Nel confezionamento farmaceutico, l’incremento dell’output non può essere disgiunto dalla ripetibilità del dosaggio, dall’integrità della saldatura e dalla solidità del percorso di qualifica. È su questo equilibrio che Universal Pack sviluppa sistemi multifila per polveri, liquidi, compresse rivestite ed effervescenti e capsule softgel in sachet e stick pack, integrabili con astucciatrici a moto intermittente o continuo.

La diffusione del monodose impone architetture capaci di gestire prodotti differenti sulla stessa piattaforma senza compromettere accuratezza e stabilità. Un ambito di particolare interesse è il dual filling, che dosa separatamente principio attivo ed eccipiente nella medesima confezione. Eliminare la premiscelazione semplifica il flusso e riduce una fonte di variabilità: segregazione, differenze granulometriche e comportamento del blend possono infatti influire sull’uniformità della quantità trasferita. Il dosaggio indipendente consente di controllare i due contributi, coniugando flessibilità formulativa, precisione e produttività.

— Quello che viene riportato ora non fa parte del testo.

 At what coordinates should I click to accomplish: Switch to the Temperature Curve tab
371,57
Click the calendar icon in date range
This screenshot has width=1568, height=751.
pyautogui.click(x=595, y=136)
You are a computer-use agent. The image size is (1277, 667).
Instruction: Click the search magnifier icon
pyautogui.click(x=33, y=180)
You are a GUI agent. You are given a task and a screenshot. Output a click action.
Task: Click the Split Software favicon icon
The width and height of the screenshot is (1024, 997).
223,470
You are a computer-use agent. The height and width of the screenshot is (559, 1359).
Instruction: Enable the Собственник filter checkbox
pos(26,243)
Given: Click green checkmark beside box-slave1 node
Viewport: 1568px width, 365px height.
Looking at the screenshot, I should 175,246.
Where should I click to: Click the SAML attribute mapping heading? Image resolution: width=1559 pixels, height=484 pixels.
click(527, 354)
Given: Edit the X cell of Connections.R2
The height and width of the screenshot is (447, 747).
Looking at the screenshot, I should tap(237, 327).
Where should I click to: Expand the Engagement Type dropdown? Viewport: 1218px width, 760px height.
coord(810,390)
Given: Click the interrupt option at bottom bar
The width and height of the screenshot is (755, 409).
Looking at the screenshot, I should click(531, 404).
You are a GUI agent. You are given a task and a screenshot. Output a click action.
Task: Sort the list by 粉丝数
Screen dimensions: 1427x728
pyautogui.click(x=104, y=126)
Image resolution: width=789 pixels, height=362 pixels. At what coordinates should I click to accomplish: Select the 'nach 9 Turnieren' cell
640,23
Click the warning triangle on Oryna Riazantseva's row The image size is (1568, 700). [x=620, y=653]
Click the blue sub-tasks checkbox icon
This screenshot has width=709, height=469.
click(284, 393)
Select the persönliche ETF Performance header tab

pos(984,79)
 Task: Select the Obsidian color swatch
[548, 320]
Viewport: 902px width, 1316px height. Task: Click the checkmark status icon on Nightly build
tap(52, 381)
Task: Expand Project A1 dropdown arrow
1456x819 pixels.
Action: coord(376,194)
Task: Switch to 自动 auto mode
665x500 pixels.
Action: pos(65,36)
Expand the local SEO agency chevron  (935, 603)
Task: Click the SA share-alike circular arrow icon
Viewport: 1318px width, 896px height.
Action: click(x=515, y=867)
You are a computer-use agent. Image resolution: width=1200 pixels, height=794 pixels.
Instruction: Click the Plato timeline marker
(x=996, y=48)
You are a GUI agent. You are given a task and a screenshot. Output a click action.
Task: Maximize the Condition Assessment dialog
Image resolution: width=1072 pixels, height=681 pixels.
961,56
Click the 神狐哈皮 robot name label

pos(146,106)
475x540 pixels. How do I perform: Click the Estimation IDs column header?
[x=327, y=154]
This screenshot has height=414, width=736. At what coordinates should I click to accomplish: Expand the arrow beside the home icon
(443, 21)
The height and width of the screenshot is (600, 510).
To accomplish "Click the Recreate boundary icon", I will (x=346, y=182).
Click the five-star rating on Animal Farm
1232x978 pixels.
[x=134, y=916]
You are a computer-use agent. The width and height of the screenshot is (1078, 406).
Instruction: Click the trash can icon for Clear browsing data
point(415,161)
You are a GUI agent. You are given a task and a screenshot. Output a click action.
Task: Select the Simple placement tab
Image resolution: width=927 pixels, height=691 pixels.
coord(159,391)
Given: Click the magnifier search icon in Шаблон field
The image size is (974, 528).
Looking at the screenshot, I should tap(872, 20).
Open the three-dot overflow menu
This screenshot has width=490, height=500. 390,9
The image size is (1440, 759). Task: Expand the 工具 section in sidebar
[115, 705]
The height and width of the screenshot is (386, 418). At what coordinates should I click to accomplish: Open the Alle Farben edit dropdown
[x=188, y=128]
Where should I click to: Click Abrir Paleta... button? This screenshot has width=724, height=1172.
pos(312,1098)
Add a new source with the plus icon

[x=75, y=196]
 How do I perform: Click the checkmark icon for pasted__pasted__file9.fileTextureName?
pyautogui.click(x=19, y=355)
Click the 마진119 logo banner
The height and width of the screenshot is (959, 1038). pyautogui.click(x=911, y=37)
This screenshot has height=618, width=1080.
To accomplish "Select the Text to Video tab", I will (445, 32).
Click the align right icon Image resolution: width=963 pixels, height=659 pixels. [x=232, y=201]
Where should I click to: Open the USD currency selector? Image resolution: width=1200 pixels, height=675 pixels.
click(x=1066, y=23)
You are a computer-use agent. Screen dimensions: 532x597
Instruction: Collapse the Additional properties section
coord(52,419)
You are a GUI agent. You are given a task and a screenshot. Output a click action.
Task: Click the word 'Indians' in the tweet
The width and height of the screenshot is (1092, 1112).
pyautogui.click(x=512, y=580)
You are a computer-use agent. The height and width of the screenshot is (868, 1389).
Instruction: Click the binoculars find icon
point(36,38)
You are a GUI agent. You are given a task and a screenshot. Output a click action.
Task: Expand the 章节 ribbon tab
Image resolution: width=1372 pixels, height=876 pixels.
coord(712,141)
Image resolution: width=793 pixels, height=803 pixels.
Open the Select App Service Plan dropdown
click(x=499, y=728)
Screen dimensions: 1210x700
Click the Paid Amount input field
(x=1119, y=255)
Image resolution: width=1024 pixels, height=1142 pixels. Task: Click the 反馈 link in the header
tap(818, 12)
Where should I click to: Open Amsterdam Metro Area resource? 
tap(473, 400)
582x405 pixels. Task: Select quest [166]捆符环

Progettazione, test e qualifica della linea

La configurazione della macchina nasce dalla caratterizzazione preliminare dell’applicazione. Nel laboratorio R&D interno vengono condotti test microchimici e microbiologici su prodotto e laminato, utili a definire sistema di dosaggio, aspirazione delle polveri, parametri di saldatura e prestazioni attese. Il medesimo approccio supporta il post-installazione, per esempio quando una CDMO introduce una nuova formulazione e deve verificare l’idoneità della linea o adeguarne il set-up. Nel Pharma, tuttavia, la performance deve essere dimostrabile. Universal Pack gestisce internamente analisi funzionali e documentazione di validazione per macchine sviluppate a partire dalle specifiche URS del cliente. Il pacchetto comprende FDS, HDS e SDS, a supporto delle qualifiche DQ, IQ, OQ e PQ. La continuità tra requisiti, progettazione hardware e software e verifiche funzionali mantiene la tracciabilità delle scelte tecniche lungo il ciclo di vita dell’impianto.

Monomateriali, manutenzione e controllo di processo

Anche l’introduzione di strutture riciclabili richiede un approccio scientifico. Nei monomateriali, la finestra di saldatura è spesso più sensibile rispetto ai laminati multistrato: l’uniformità del punto di fusione rende essenziale controllare distribuzione termica, pressione e tempo di contatto per evitare deformazioni del film e difetti di tenuta. I test con i fornitori di materiali permettono di correlare caratteristiche del substrato e parametri macchina, preservando le prestazioni di processo e affrontando in modo progressivo l’evoluzione normativa legata al PPWR. La continuità operativa si estende alla manutenzione. L’HMI genera alert per lubrificazione e sostituzione dei componenti, mentre la documentazione MTBF associa criticità, ciclo di vita e tempi d’intervento. Condition monitoring, sistemi di visione e analisi dei dati possono così sostenere manutenzione preventiva e controllo qualità, lasciando all’operatore e al tecnico la responsabilità decisionale. Nel monodose farmaceutico, l’alta velocità diventa quindi il risultato di un processo ingegnerizzato, qualificabile e mantenibile, non un dato isolato di targa.